Limitations include that this is a secondary analysis of a RCT designed to assess the effects of testosterone treatment on fat and lean mass. In contrast to previous RCTs of similar size and duration36,37, we did not find any effects of testosterone treatment on bone density. However, these previous RCTs36,37 did not incorporate a weight loss program, and enrolled participants who were older than our middle-aged cohort. We cannot exclude the possibility that our RCT was underpowered, although the study had 80% power to detect an effect size of 0.58 standard deviations in BMD, corresponding to 0.08 g/cm2 in lumbar spine BMD at a p-level of 0.05. Moreover, the differences in bone remodelling markers observed here, albeit modest are consistent with a favourable effect of testosterone treatment on bone mass, even in the context of weight loss.
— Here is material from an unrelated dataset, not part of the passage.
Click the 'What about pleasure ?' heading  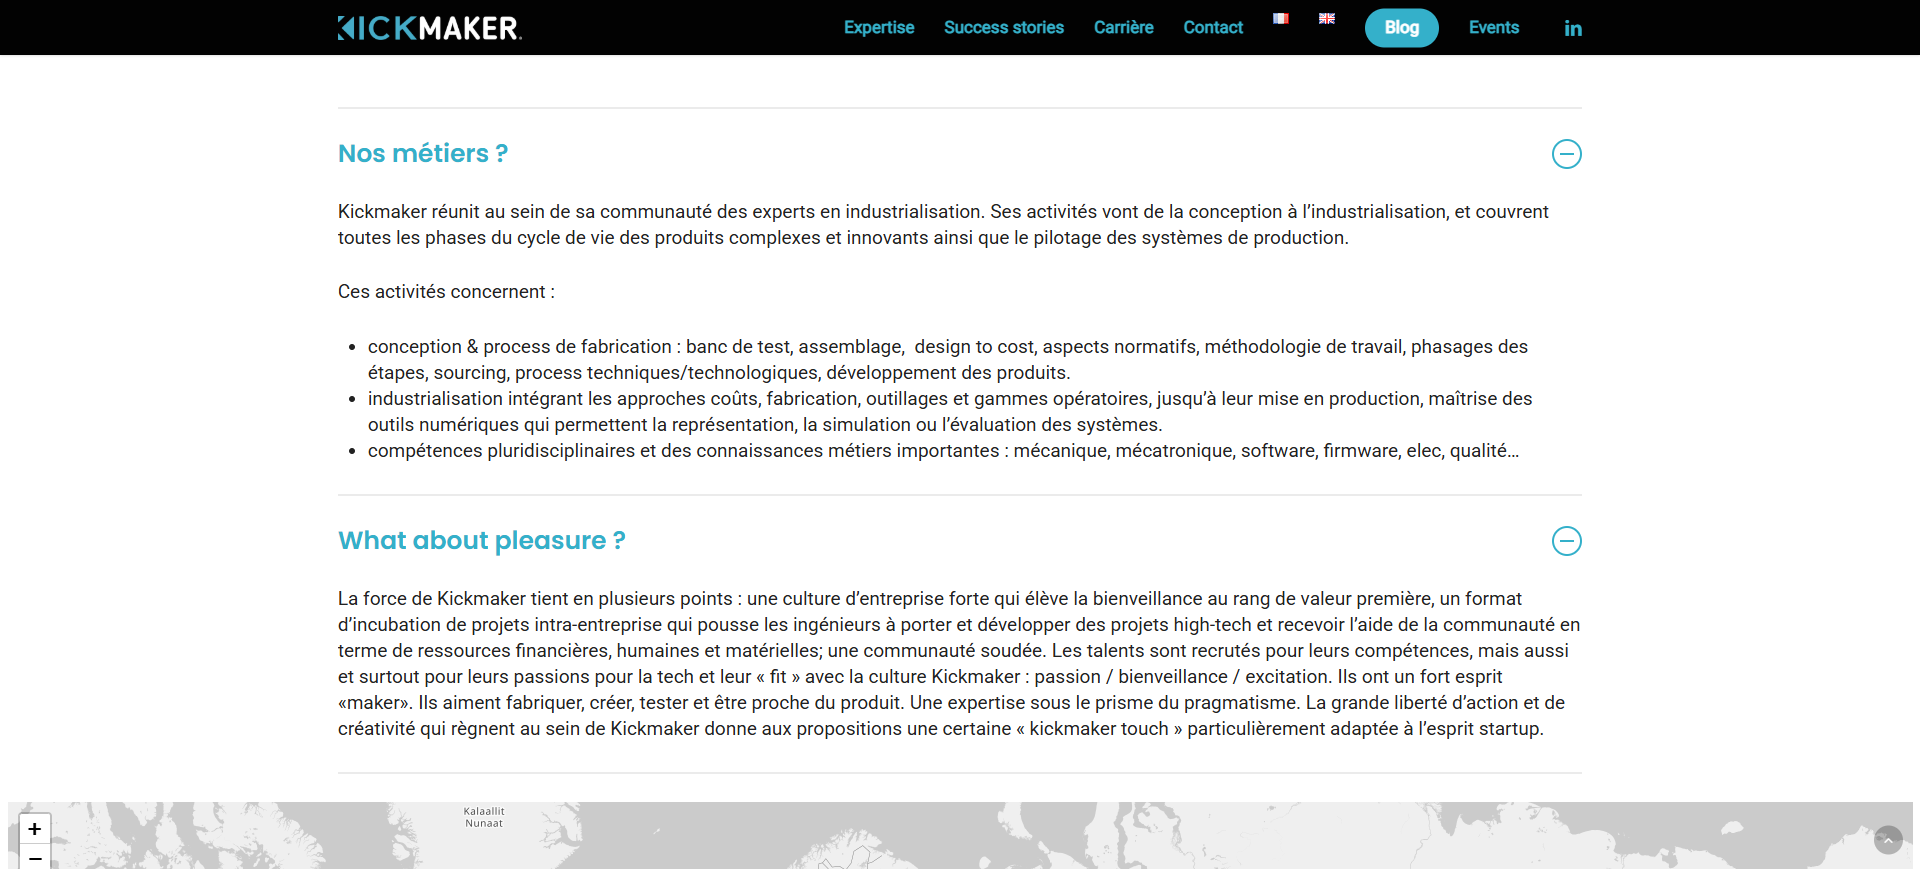pos(482,541)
Alternatively, we cannot exclude the possibility that testosterone is unable to increase BMD in the setting of caloric restriction. Moreover we observed a modest increase in circulating testosterone (+2.9 mmol/L)17 in the placebo group consistent with previous weight loss studies38, and this may have contributed to the apparent lack of a between group difference in BMD. Finally, men were not selected on the basis of reduced BMD, and interestingly, despite the low baseline testosterone levels, median BMD was normal in this cohort.

In conclusion, among obese men with low-normal testosterone levels subjected to a rigorous weight loss program, men treated with testosterone had reduced bone remodelling compared placebo-treated men. However, this was not associated with higher BMD in testosterone treated men, despite reduction of bone remodelling, preservation of muscle mass17 and increased spontaneous activity17. Reassuringly, the absence of marked BMD changes between groups suggest that at least in the short term, modest weight loss in obese men with low testosterone may not have detrimental effects on bone health, although studies are necessary to confirm these findings.